# Gibson burstbucker for high gain sounds?



## GÜMERSINDO (Apr 21, 2016)

Hi, sorry if I´m repeating a thread, as the title says, my concern is how would work this particular pickup for high gain metal sounds. Has anyone previous experiences with that? 

Thanks a lot.


----------



## J-Fender7 (Apr 21, 2016)

I have the Burstbuckers that came in my Epiphone Thunderhorse and to be honest, they're pretty disappointing for high gain metal. I've messed with my settings and boosted my amp, but no matter what they always sound too weak. I'm pretty sure they are supposed to be Gibson's highest output pickup, but I get a higher output from Epi G-400's stock pups. I'm planning on switching them out soon. I wouldn't recommend them for metal, but I'll give credit where it is due and say that they have some really nice cleans, especially when split.


----------



## Spicypickles (Apr 21, 2016)

Gibby's highest output pup is the dirty fingers, unless you're talking about current production.


----------



## TonyFlyingSquirrel (Apr 21, 2016)

Burstbuckers love particular amps, particularly bright high gain amps like the Marshall JVM-410H, and not so much love for the Bogner Uberschall which is mid and bass heavy. 

You might try a Tube Screamer for a bit more grit, but more noise will come with it.


----------



## HeHasTheJazzHands (Apr 21, 2016)

Spicypickles said:


> Gibby's highest output pup is the dirty fingers, unless you're talking about current production.




^Those, or the Iommi pickups.


----------



## ah_graylensman (Apr 21, 2016)

J-Fender7 said:


> I'm pretty sure they are supposed to be Gibson's highest output pickup...



Um, not really:

500T "Super Ceramic" Humbucker Pickup - Gibson Store

Tony Iommi Signature Humbucker Pickup - Gibson Store

Dirty Fingers Pickup - Gibson Store


----------



## Emperor Guillotine (Apr 21, 2016)

Gibson's highest ouput pickups are the 500T super ceramic and the 498T alnico.


----------



## TheWarAgainstTime (Apr 22, 2016)

A friend of mine had a pair of Burstbuckers in an Epi Les Paul tuned down to C for a while. They were fairly thick and warm, but didn't hold up to low tunings or aggressive playing that well. They just didn't have a lot of punch or bite on tap. Much better suited for rock and blues with moderate to low gain IMO.


----------



## goldsteinat0r (Apr 22, 2016)

◆ Provided records

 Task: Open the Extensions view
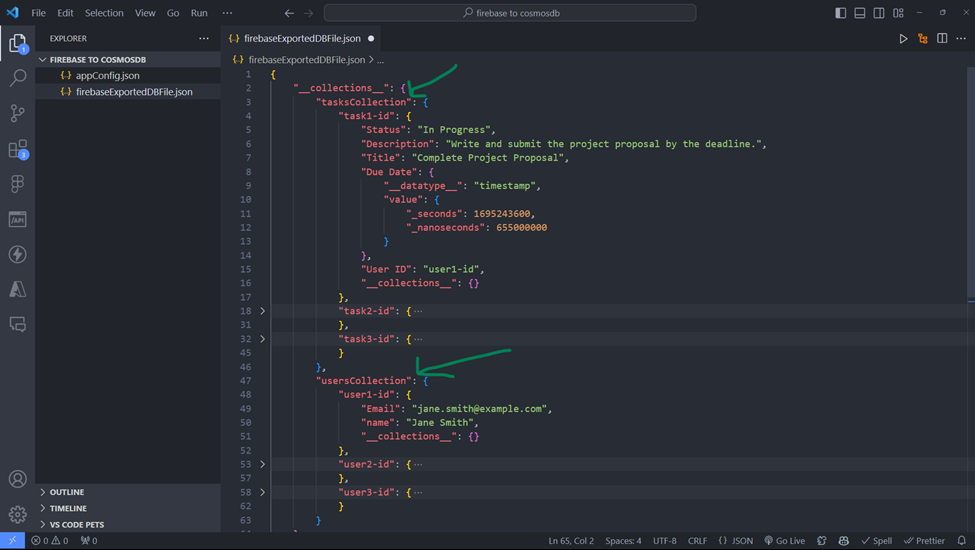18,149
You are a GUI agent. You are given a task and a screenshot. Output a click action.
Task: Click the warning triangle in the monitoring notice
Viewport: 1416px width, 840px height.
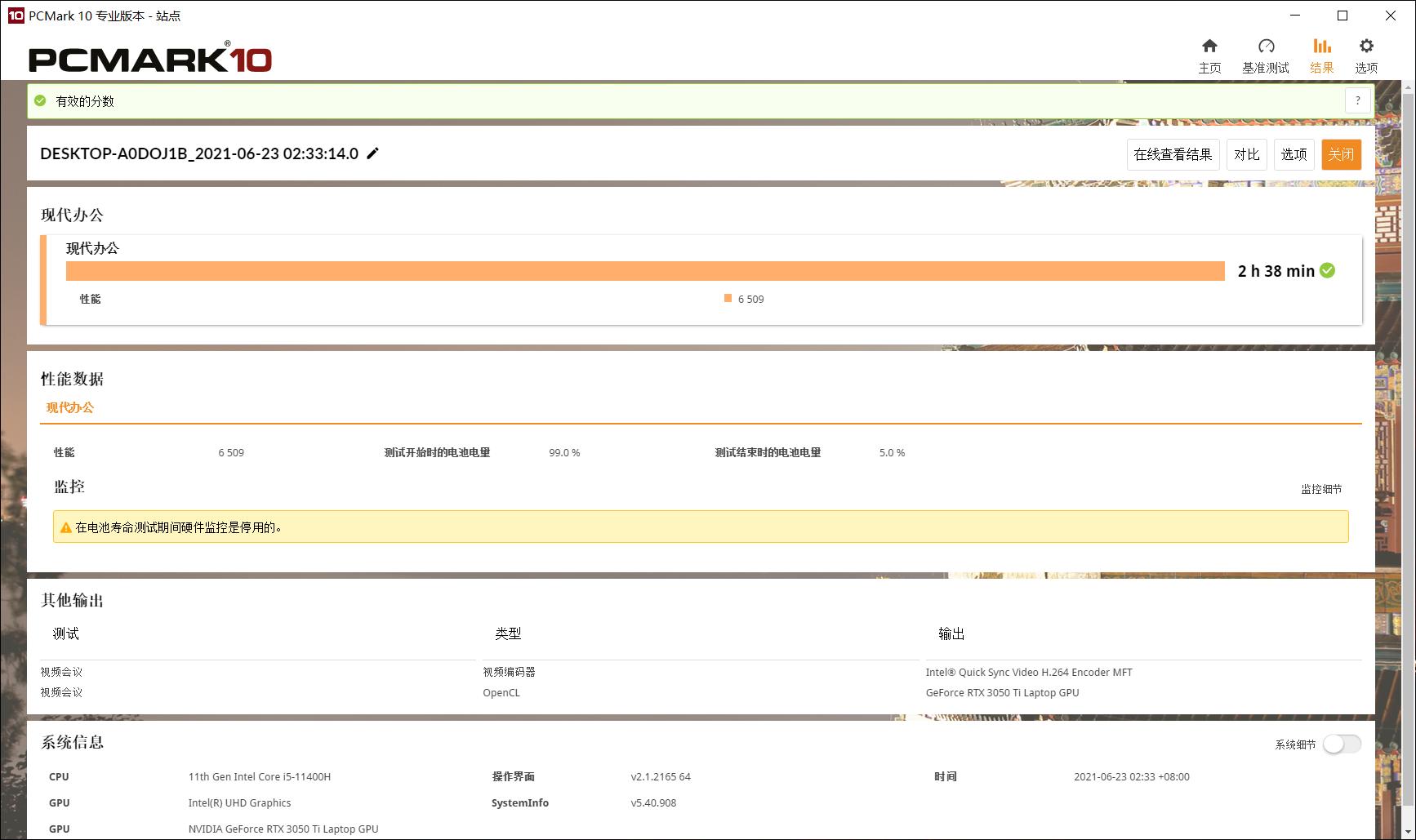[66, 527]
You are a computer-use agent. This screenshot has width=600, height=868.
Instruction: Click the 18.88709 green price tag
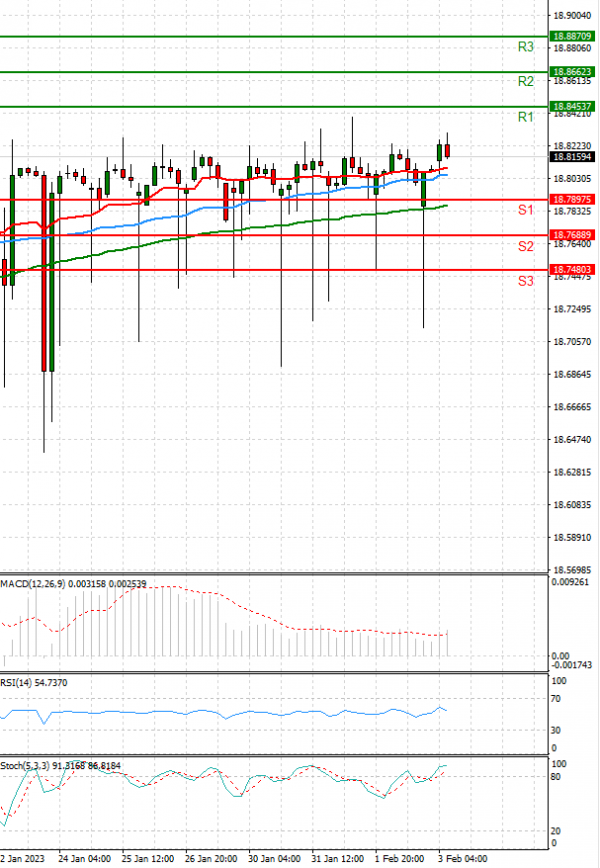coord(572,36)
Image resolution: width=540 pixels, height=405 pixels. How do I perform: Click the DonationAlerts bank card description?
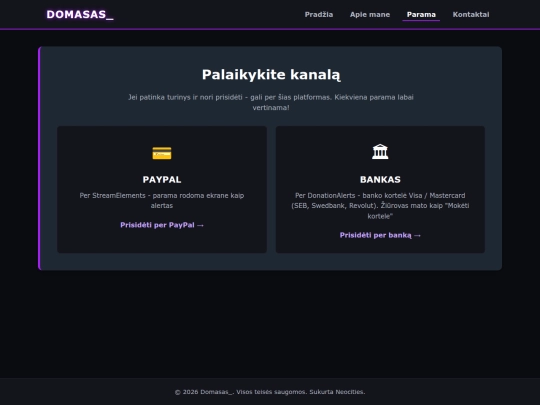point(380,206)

...

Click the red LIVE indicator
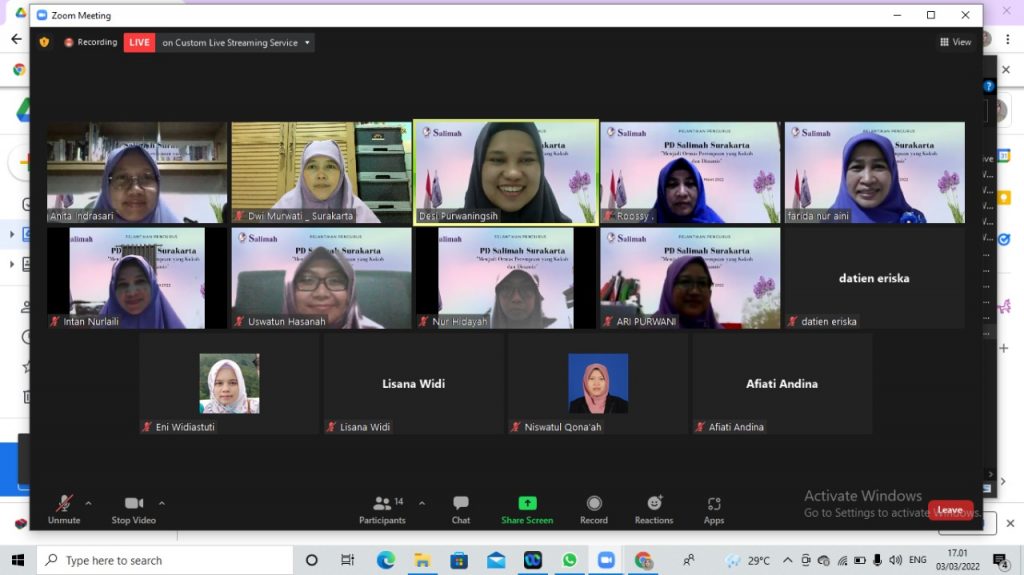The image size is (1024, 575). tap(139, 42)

◆ Given request 1
Answer these questions about the forum thread on Burstbucker pickups:
(a) Which guitar did J-Fender7's Burstbuckers come in?
(b) Which amp does TonyFlyingSquirrel call mid and bass heavy?
(c) What tuning did TheWarAgainstTime's friend use with the Burstbuckers?
◆ Given request 2
Transcribe the entries from the line with "Task: Open the Extensions view" to the line with "point(380,206)", both included, and leave the pictures out.

◆ Finished answer 1
(a) An Epiphone Thunderhorse.
(b) The Bogner Uberschall.
(c) C.

◆ Finished answer 2
 Task: Open the Extensions view
18,149
You are a GUI agent. You are given a task and a screenshot. Output a click action.
Task: Click the warning triangle in the monitoring notice
Viewport: 1416px width, 840px height.
[66, 527]
You are a computer-use agent. This screenshot has width=600, height=868.
Instruction: Click the 18.88709 green price tag
coord(572,36)
Image resolution: width=540 pixels, height=405 pixels. How do I perform: Click the DonationAlerts bank card description?
point(380,206)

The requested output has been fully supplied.